TNF‐α Regulates GM‐CSF‐, IL‐3‐ or M‐CSF‐Induced Fc ε RII/CD23 Gene Expression and Soluble Fc ε RII Release by Human Monocytes

The authors examined the regulatory effects of tumour necrosis factor‐α (TNF‐α) on granulocyte macrophage colony stimulating factor (GM‐CSF)‐, interleukin‐3 (IL‐3)‐ or macrophage colony stimulating factor (M‐CSF)‐induced gene expression of the low affinity receptor for IgE (Fc ε RII) on human monocytes and GM‐CSF‐, IL‐3‐ or M‐CSF‐induced soluble Fc ε RII (sFc ε RII) release from monocytes. The expression of GM‐CSF‐, IL‐3‐ or M‐CSF‐induced Fc ε RII on the surface of monocytes was reduced by TNF‐α. The present analysis was designed to examine whether or not TNF‐α could suppress GM‐CSF‐, IL‐3‐ or M‐CSF‐induced Fc ε RII messenger RNA (mRNA) expression and enhance the release of sFc ε RII induced by these cytokines.

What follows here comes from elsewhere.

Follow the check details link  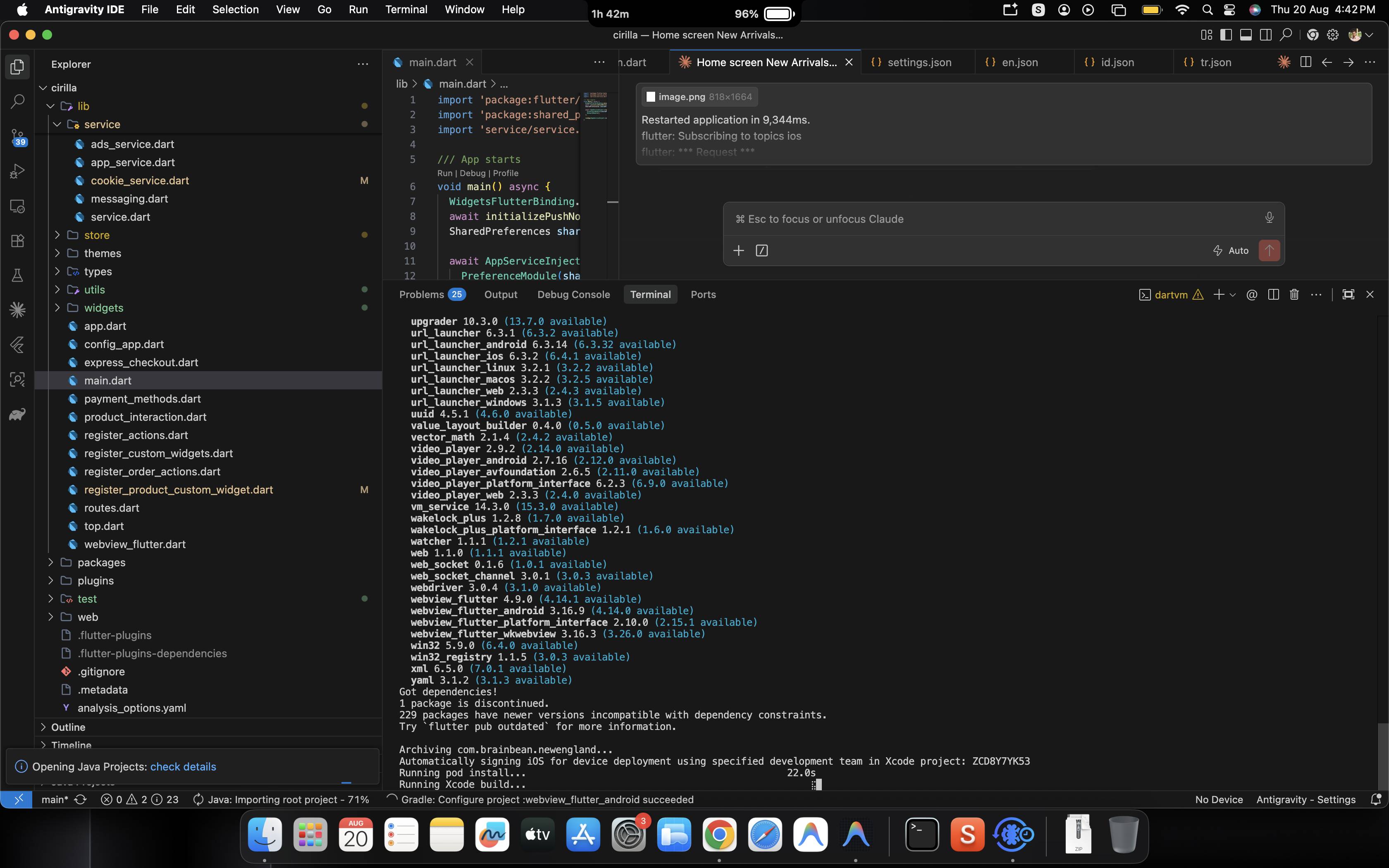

The addition of TNF‐α to monocyte cultures with GM‐CSF, IL‐3 or M‐CSF significantly reduced Fc ε RII expression on the surface of monocytes and significantly increased sFc ε RII release from monocytes. These results suggest that TNF‐α‐dependent reduction of GM‐CSF‐, IL‐3‐ or M‐CSF‐induced Fc ε RII expression on the surface of monocytes resulted, at least in part, from the suppression of Fc ε RII mRNA and the enhancement of sFc ε RII release.